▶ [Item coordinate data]
....
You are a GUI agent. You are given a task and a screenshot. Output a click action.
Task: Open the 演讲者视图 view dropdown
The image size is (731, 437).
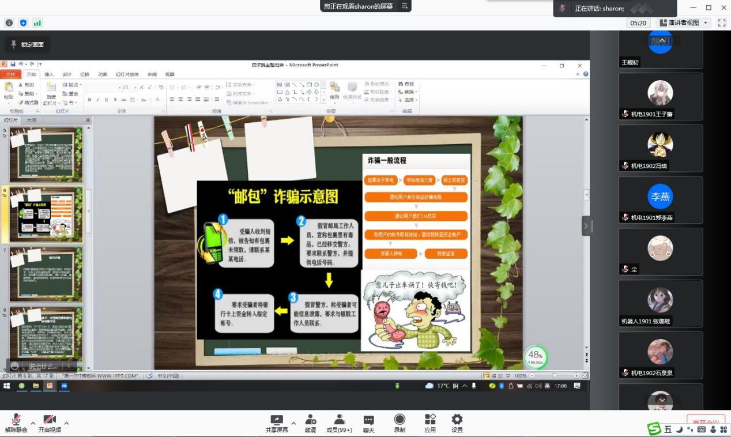(683, 23)
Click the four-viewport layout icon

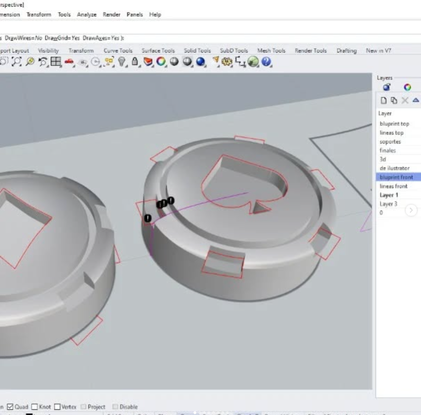point(56,62)
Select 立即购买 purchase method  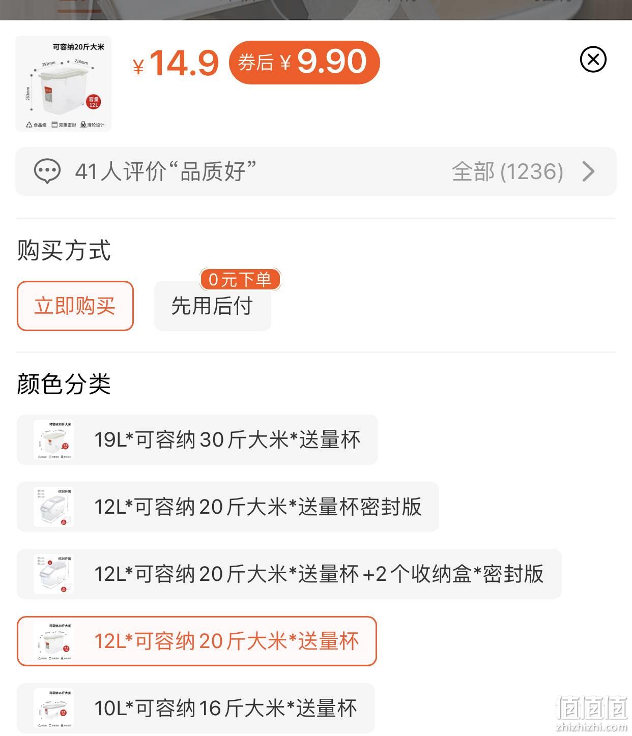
....
Rewrite the data above with "dropdown" replaced by "menu" and everything else left as it is. Leave the pictures out of your version.

▶ [Solution]
You are a GUI agent. You are given a task and a screenshot. Output a click action.
Task: Open the 演讲者视图 view menu
The image size is (731, 437).
(683, 23)
Click the four-viewport layout icon

point(56,62)
Select 立即购买 purchase method  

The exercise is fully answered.